I still can’t open my eyes. I don’t want to see the look of disgust and horror twisting Lindsay’s beautiful features. It’ll crush me.

“You can go if you want,” I say, barely louder than a whisper. “I’ll understand if you want to go.”

I hear my phone being put down on the table, then I feel her forehead pressed against mine, her breath hot and sweet as it fans my lips. “Hey.
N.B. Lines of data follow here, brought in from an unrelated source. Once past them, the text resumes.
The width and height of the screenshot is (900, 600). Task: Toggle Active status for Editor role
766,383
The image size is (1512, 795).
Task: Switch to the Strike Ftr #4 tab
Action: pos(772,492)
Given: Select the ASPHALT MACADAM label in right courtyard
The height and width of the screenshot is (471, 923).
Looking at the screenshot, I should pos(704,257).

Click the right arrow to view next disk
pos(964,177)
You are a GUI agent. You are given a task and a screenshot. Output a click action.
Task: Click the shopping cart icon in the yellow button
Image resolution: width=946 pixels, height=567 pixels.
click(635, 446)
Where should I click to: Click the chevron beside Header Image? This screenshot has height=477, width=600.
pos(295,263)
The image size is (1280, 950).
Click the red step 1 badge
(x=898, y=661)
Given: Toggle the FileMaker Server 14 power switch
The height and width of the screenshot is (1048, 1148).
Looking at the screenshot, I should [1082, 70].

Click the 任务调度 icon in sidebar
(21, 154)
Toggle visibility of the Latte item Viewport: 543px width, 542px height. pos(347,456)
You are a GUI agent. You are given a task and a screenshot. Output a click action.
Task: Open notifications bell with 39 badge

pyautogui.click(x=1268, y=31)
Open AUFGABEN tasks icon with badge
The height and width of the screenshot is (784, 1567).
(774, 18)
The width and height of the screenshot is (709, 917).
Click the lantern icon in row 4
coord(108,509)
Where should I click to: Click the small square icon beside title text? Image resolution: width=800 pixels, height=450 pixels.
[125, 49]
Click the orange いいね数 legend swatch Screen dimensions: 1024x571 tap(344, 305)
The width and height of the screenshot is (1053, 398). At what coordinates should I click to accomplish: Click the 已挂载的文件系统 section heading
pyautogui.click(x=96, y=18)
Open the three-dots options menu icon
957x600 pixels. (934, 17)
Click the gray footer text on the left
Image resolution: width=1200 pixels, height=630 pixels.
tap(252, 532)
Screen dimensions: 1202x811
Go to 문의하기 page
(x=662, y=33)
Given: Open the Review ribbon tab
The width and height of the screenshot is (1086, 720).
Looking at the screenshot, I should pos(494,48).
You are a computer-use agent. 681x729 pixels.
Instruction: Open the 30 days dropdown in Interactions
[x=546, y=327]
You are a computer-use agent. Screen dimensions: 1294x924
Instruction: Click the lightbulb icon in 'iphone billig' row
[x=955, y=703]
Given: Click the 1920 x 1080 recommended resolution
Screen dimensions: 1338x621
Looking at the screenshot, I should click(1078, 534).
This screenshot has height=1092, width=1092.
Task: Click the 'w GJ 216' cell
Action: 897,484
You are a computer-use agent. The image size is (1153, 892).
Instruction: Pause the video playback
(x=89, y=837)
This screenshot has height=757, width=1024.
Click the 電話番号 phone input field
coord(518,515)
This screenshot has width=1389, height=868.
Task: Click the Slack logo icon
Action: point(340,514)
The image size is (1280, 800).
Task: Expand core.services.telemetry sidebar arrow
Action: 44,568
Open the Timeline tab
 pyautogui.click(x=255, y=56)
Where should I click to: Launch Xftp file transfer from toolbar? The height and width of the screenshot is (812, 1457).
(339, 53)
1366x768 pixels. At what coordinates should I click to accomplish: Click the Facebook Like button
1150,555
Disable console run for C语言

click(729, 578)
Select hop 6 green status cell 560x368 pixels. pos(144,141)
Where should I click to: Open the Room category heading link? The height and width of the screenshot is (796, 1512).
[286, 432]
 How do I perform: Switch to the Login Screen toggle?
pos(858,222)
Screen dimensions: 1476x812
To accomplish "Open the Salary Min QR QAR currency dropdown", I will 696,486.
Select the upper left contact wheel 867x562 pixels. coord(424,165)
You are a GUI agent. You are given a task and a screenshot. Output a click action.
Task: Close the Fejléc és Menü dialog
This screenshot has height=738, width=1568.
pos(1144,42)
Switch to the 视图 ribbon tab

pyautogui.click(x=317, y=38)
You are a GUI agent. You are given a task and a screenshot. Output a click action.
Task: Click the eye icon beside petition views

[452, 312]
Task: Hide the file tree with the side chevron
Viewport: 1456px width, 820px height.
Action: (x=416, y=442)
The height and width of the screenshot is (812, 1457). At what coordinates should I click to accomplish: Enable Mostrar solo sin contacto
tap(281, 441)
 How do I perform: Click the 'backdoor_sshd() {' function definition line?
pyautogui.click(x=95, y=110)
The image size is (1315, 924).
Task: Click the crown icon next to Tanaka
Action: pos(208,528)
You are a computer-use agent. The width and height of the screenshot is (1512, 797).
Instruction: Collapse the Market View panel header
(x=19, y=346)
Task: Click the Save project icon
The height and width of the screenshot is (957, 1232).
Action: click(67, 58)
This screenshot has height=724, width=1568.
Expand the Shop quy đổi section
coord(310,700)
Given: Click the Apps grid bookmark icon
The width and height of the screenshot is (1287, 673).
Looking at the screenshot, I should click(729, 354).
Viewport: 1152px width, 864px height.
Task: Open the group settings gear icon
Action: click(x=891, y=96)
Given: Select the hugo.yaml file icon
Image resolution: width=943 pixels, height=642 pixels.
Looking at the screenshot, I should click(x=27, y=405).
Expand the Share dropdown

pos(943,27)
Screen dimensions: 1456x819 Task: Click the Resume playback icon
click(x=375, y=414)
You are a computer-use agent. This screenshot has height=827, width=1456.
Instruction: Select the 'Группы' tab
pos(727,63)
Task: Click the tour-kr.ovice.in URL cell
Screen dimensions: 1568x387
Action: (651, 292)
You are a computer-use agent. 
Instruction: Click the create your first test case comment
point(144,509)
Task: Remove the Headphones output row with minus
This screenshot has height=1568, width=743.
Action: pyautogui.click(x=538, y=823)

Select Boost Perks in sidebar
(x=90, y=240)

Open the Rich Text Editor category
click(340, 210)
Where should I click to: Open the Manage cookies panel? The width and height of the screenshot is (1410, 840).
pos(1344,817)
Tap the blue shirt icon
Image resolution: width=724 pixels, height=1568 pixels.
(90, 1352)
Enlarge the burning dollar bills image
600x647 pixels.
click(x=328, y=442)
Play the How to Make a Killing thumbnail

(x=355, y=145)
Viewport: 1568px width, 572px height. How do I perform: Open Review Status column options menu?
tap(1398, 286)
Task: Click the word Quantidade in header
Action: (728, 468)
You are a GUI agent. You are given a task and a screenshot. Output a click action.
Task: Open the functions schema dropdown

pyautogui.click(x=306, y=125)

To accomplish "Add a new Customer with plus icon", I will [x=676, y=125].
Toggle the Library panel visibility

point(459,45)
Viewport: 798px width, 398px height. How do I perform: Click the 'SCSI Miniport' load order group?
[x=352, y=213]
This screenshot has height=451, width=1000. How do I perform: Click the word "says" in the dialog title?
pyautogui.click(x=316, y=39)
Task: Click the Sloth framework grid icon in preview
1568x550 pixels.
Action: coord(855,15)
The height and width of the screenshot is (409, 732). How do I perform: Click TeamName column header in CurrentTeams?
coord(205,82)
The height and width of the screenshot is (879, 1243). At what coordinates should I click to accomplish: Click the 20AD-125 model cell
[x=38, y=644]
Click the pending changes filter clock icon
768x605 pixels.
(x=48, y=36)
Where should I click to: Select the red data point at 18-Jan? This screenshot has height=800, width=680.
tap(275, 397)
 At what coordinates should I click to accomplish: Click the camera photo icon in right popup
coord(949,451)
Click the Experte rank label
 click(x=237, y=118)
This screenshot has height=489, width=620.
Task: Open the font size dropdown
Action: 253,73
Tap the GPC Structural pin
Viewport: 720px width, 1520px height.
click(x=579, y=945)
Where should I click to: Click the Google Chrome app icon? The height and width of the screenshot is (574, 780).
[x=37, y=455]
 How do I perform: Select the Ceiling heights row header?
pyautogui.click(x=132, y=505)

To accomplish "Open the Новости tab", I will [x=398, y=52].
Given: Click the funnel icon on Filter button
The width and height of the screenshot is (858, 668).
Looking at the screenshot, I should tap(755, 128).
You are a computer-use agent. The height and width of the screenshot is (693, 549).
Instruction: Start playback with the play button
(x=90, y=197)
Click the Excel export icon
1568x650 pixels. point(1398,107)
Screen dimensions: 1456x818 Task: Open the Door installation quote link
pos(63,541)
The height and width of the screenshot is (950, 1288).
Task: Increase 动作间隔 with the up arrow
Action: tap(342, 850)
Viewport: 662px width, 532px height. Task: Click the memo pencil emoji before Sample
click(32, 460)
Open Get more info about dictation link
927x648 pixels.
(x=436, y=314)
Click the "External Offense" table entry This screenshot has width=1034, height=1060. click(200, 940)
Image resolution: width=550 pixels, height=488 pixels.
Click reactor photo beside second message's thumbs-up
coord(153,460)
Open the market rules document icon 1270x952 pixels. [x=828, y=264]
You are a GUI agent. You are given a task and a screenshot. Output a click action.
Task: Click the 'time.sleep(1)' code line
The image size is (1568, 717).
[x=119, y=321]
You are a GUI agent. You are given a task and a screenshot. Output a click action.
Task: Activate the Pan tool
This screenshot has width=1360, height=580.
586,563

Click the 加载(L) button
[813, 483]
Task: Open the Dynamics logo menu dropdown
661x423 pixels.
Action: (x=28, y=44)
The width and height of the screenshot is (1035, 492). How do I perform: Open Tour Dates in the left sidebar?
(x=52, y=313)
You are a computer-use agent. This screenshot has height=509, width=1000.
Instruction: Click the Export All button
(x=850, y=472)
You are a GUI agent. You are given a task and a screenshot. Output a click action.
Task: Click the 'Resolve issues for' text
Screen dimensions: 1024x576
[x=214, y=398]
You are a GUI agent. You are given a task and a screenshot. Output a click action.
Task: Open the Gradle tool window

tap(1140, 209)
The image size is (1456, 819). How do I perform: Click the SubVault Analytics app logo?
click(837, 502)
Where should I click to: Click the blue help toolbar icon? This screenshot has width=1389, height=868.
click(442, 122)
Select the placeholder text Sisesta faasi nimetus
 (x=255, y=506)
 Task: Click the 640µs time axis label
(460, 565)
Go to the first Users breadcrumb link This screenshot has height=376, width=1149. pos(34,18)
Look at me.”

I open my eyes to find hers filled with longing. It’s not at all what I expected.

“I’m not afraid of you, Dominic. Do you hear me?” She pulls back to hold my gaze. “Is that what you were worried about? Me seeing that and, what, running away?”

Does she really have to ask? “Well, yeah.”

She shakes her head. “That video isn’t scary. It’s fucking devastating. What you went through…” she trails off, trying to hold the tears back. “I’m just so sorry you had to survive that. That you have to carry this guilt around for something you don’t remember doing. For something you did when you weren’t even you.”

“That’s an excuse,” I explain. “You can’t excuse this, Lindsay. I killed people. Didn’t you hear me? Two cops. My brother. I killed my brother.”

“No,” she insists. “You chased a violent need to stay alive while a virus ravaged your body and robbed you of coherentthought. Don’t compare what you did to a drunk driver or whatever. It’s not the same.”